HOW TO COMPLETE THIS TASK
Your reply must contain exactly the lines running from the one with "ยอมรับ (1109, 1768)" to the last line of the entries below, both included, and no other lines.

STORED DATA
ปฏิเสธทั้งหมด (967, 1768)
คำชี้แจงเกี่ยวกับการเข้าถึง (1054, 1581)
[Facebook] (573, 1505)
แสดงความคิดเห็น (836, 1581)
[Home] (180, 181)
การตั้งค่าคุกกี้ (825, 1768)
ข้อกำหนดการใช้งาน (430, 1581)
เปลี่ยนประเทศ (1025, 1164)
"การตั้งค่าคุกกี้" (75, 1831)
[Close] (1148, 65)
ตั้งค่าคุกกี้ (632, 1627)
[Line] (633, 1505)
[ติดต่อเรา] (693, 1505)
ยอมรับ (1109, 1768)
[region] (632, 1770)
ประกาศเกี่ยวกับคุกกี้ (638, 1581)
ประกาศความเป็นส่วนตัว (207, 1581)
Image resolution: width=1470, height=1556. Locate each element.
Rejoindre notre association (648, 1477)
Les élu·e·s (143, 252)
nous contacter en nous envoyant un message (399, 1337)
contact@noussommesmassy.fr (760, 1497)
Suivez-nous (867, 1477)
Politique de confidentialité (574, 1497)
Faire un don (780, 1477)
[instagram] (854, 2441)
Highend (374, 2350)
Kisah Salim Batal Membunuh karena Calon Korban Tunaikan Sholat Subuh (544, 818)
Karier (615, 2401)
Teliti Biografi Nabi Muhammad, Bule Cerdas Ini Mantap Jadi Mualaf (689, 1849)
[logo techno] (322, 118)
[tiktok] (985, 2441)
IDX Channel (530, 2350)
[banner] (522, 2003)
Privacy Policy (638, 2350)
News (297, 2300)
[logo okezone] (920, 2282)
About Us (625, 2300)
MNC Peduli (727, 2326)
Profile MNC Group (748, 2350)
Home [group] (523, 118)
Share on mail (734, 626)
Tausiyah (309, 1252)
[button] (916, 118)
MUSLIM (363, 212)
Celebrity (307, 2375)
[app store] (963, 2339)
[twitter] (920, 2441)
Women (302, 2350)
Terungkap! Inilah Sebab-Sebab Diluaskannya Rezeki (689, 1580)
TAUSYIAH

ANSWER FOR THE TASK
ยอมรับ (1109, 1768)
[region] (632, 1770)
ประกาศเกี่ยวกับคุกกี้ (638, 1581)
ประกาศความเป็นส่วนตัว (207, 1581)
Image resolution: width=1470, height=1556. Locate each element.
Rejoindre notre association (648, 1477)
Les élu·e·s (143, 252)
nous contacter en nous envoyant un message (399, 1337)
contact@noussommesmassy.fr (760, 1497)
Suivez-nous (867, 1477)
Politique de confidentialité (574, 1497)
Faire un don (780, 1477)
[instagram] (854, 2441)
Highend (374, 2350)
Kisah Salim Batal Membunuh karena Calon Korban Tunaikan Sholat Subuh (544, 818)
Karier (615, 2401)
Teliti Biografi Nabi Muhammad, Bule Cerdas Ini Mantap Jadi Mualaf (689, 1849)
[logo techno] (322, 118)
[tiktok] (985, 2441)
IDX Channel (530, 2350)
[banner] (522, 2003)
Privacy Policy (638, 2350)
News (297, 2300)
[logo okezone] (920, 2282)
About Us (625, 2300)
MNC Peduli (727, 2326)
Profile MNC Group (748, 2350)
Home [group] (523, 118)
Share on mail (734, 626)
Tausiyah (309, 1252)
[button] (916, 118)
MUSLIM (363, 212)
Celebrity (307, 2375)
[app store] (963, 2339)
[twitter] (920, 2441)
Women (302, 2350)
Terungkap! Inilah Sebab-Sebab Diluaskannya Rezeki (689, 1580)
TAUSYIAH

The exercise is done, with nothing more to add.